I demonstrate moves from seiunchin and sanseiru: note my use of the friction grip from around 1:27 onwards.


There are many instances where full grabbing of your opponent is necessary, whether to throw, lock or hold. But full closed-fist grabs come at a hefty price. What you gain, you sacrifice in losing the use of your own hands/arms for any other purpose - partly because of the grip reflex and partly because you will need a microsecond to relax your grip before using your arms for another purpose.

Of course, any kind of attack will leave an opening. This is not good enough reason to avoid effecting the attack altogether. Rather, you should be aware of the opening and take this into consideration when effecting the attack.

So a good puncher knows that the act of punching will leave an opening to his or her face. The puncher will accordingly throw the punch when that opening is minimized (eg. when he or she is on the outside). Similarly a good grappler will only exert a full of grab once the set-up allows this to be done with relative safety and a level of predictability as to the outcome.

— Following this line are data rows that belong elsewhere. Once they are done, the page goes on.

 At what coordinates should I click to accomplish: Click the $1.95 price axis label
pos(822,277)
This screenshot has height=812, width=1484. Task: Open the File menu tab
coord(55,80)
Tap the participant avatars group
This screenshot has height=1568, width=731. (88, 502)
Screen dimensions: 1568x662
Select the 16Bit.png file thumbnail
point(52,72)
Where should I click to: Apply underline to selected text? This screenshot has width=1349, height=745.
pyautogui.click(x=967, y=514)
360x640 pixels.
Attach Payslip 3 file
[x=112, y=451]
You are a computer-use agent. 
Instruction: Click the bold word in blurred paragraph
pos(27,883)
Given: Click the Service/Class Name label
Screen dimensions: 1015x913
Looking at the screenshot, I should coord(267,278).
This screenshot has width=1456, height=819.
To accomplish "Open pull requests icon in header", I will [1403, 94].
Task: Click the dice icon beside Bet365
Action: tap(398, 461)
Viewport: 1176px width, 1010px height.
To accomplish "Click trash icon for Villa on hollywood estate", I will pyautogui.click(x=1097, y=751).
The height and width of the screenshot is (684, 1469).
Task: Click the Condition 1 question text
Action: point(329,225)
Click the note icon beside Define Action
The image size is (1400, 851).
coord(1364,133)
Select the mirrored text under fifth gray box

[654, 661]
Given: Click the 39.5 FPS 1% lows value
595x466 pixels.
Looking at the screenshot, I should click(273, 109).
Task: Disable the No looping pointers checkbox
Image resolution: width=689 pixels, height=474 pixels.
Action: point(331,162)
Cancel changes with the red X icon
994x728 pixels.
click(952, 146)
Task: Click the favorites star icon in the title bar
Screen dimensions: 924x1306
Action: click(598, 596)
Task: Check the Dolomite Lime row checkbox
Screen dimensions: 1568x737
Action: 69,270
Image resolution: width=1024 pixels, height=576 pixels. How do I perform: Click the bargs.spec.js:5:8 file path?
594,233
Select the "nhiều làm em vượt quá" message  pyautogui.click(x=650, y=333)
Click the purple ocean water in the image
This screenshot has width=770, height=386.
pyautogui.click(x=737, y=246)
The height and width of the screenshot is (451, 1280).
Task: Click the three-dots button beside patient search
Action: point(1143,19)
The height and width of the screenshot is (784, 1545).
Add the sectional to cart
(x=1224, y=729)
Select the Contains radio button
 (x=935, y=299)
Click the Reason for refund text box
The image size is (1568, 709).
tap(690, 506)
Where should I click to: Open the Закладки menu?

But a good grappler also knows not to commit too strongly or prematurely to any grab. This is where friction grips come into their own. They provide a means of temporary control; a means that is highly variable and can morph into either a full grip or a totally different movement (where the control is abandoned).

The friction grip is accordingly a vital part of any fighter’s arsenal. Traditional martial artists should, in my view, examine their forms/kata to see where such grips occur. If you haven’t done so, try it. You might be surprised at what you find.

Copyright © 2011 Dejan Djurdjevic


  1. Hi Dan,

    Another informative and intelligent post. I've also noticed the tendency to use what you called a 'friction grip' in my tai chi drills. Training to effect this has meant a concomitent increase in the ability to 'relax' out of trouble as drills progress into freer types of sparring and flow patterns.

    Can I also say how refreshing and inspiring I find your articles, compared with much of the 'Bullshido' type of commentary on traditional martial arts which seem to pervade the web?

    Thanks for your post and keep writing!

    Best, Nick

  2. Thanks Nick for your support and encouragement.